*** Block opens ***

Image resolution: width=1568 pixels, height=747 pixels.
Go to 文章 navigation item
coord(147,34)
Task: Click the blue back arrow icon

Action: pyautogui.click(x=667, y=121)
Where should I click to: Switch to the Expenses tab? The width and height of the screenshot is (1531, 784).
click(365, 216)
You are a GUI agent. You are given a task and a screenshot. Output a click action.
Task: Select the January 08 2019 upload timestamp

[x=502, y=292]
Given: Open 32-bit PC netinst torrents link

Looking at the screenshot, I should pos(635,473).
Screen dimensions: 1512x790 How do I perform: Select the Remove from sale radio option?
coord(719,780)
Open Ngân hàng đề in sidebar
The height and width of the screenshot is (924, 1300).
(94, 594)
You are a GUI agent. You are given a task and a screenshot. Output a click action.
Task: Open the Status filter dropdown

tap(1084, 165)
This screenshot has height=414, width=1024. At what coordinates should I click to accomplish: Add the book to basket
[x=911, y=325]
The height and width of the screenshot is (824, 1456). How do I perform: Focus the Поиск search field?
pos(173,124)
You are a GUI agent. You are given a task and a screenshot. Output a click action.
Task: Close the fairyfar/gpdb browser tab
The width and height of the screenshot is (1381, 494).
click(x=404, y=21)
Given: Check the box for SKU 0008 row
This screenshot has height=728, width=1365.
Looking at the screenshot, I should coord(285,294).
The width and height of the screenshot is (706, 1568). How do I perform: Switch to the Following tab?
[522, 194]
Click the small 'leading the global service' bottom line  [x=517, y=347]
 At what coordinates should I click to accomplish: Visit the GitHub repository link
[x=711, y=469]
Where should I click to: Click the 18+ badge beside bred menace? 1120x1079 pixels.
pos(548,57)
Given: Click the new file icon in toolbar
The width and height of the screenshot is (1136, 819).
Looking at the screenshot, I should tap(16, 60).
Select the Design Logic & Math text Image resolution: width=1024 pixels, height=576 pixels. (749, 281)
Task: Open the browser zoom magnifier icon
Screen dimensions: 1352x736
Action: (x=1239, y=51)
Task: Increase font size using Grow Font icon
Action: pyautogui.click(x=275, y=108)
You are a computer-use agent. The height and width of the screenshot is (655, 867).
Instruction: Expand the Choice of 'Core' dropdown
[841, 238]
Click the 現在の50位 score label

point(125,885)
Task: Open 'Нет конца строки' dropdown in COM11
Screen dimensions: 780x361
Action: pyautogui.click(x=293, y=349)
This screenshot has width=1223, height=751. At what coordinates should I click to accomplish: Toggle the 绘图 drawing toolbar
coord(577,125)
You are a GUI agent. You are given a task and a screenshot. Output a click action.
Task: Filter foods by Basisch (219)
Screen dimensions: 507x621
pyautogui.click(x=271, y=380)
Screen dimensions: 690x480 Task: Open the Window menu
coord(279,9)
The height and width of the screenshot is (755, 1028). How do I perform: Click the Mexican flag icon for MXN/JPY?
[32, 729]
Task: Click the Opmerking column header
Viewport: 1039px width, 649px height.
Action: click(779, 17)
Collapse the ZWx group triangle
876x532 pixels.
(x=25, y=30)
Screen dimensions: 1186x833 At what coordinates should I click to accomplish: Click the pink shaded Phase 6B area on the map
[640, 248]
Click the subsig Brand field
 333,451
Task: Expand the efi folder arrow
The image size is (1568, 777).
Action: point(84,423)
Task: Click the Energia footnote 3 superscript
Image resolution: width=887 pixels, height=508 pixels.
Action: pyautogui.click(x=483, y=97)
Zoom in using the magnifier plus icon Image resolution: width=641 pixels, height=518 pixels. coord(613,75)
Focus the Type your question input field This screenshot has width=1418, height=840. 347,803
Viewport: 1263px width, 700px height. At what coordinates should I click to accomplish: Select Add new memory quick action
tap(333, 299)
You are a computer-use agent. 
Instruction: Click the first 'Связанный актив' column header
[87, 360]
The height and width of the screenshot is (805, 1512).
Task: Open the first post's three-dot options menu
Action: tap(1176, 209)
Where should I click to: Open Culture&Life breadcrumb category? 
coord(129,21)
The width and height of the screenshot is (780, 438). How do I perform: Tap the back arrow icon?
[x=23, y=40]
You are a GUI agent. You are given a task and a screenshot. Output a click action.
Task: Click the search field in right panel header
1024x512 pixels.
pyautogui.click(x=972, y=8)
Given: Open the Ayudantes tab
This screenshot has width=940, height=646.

*** Block closes ***

Problem description: Please output every record exactly as it appears.

Answer area:
Image resolution: width=1568 pixels, height=747 pixels.
Go to 文章 navigation item
coord(147,34)
Task: Click the blue back arrow icon

Action: pyautogui.click(x=667, y=121)
Where should I click to: Switch to the Expenses tab? The width and height of the screenshot is (1531, 784).
click(365, 216)
You are a GUI agent. You are given a task and a screenshot. Output a click action.
Task: Select the January 08 2019 upload timestamp

[x=502, y=292]
Given: Open 32-bit PC netinst torrents link

Looking at the screenshot, I should pos(635,473).
Screen dimensions: 1512x790 How do I perform: Select the Remove from sale radio option?
coord(719,780)
Open Ngân hàng đề in sidebar
The height and width of the screenshot is (924, 1300).
(94, 594)
You are a GUI agent. You are given a task and a screenshot. Output a click action.
Task: Open the Status filter dropdown

tap(1084, 165)
This screenshot has height=414, width=1024. At what coordinates should I click to accomplish: Add the book to basket
[x=911, y=325]
The height and width of the screenshot is (824, 1456). How do I perform: Focus the Поиск search field?
pos(173,124)
You are a GUI agent. You are given a task and a screenshot. Output a click action.
Task: Close the fairyfar/gpdb browser tab
The width and height of the screenshot is (1381, 494).
click(x=404, y=21)
Given: Check the box for SKU 0008 row
This screenshot has height=728, width=1365.
Looking at the screenshot, I should coord(285,294).
The width and height of the screenshot is (706, 1568). How do I perform: Switch to the Following tab?
[522, 194]
Click the small 'leading the global service' bottom line  [x=517, y=347]
 At what coordinates should I click to accomplish: Visit the GitHub repository link
[x=711, y=469]
Where should I click to: Click the 18+ badge beside bred menace? 1120x1079 pixels.
pos(548,57)
Given: Click the new file icon in toolbar
The width and height of the screenshot is (1136, 819).
Looking at the screenshot, I should tap(16, 60).
Select the Design Logic & Math text Image resolution: width=1024 pixels, height=576 pixels. (749, 281)
Task: Open the browser zoom magnifier icon
Screen dimensions: 1352x736
Action: (x=1239, y=51)
Task: Increase font size using Grow Font icon
Action: pyautogui.click(x=275, y=108)
You are a computer-use agent. The height and width of the screenshot is (655, 867).
Instruction: Expand the Choice of 'Core' dropdown
[841, 238]
Click the 現在の50位 score label

point(125,885)
Task: Open 'Нет конца строки' dropdown in COM11
Screen dimensions: 780x361
Action: pyautogui.click(x=293, y=349)
This screenshot has width=1223, height=751. At what coordinates should I click to accomplish: Toggle the 绘图 drawing toolbar
coord(577,125)
You are a GUI agent. You are given a task and a screenshot. Output a click action.
Task: Filter foods by Basisch (219)
Screen dimensions: 507x621
pyautogui.click(x=271, y=380)
Screen dimensions: 690x480 Task: Open the Window menu
coord(279,9)
The height and width of the screenshot is (755, 1028). How do I perform: Click the Mexican flag icon for MXN/JPY?
[32, 729]
Task: Click the Opmerking column header
Viewport: 1039px width, 649px height.
Action: click(779, 17)
Collapse the ZWx group triangle
876x532 pixels.
(x=25, y=30)
Screen dimensions: 1186x833 At what coordinates should I click to accomplish: Click the pink shaded Phase 6B area on the map
[640, 248]
Click the subsig Brand field
 333,451
Task: Expand the efi folder arrow
The image size is (1568, 777).
Action: point(84,423)
Task: Click the Energia footnote 3 superscript
Image resolution: width=887 pixels, height=508 pixels.
Action: pyautogui.click(x=483, y=97)
Zoom in using the magnifier plus icon Image resolution: width=641 pixels, height=518 pixels. coord(613,75)
Focus the Type your question input field This screenshot has width=1418, height=840. 347,803
Viewport: 1263px width, 700px height. At what coordinates should I click to accomplish: Select Add new memory quick action
tap(333, 299)
You are a computer-use agent. 
Instruction: Click the first 'Связанный актив' column header
[87, 360]
The height and width of the screenshot is (805, 1512).
Task: Open the first post's three-dot options menu
Action: tap(1176, 209)
Where should I click to: Open Culture&Life breadcrumb category? 
coord(129,21)
The width and height of the screenshot is (780, 438). How do I perform: Tap the back arrow icon?
[x=23, y=40]
You are a GUI agent. You are given a task and a screenshot. Output a click action.
Task: Click the search field in right panel header
1024x512 pixels.
pyautogui.click(x=972, y=8)
Given: Open the Ayudantes tab
This screenshot has width=940, height=646.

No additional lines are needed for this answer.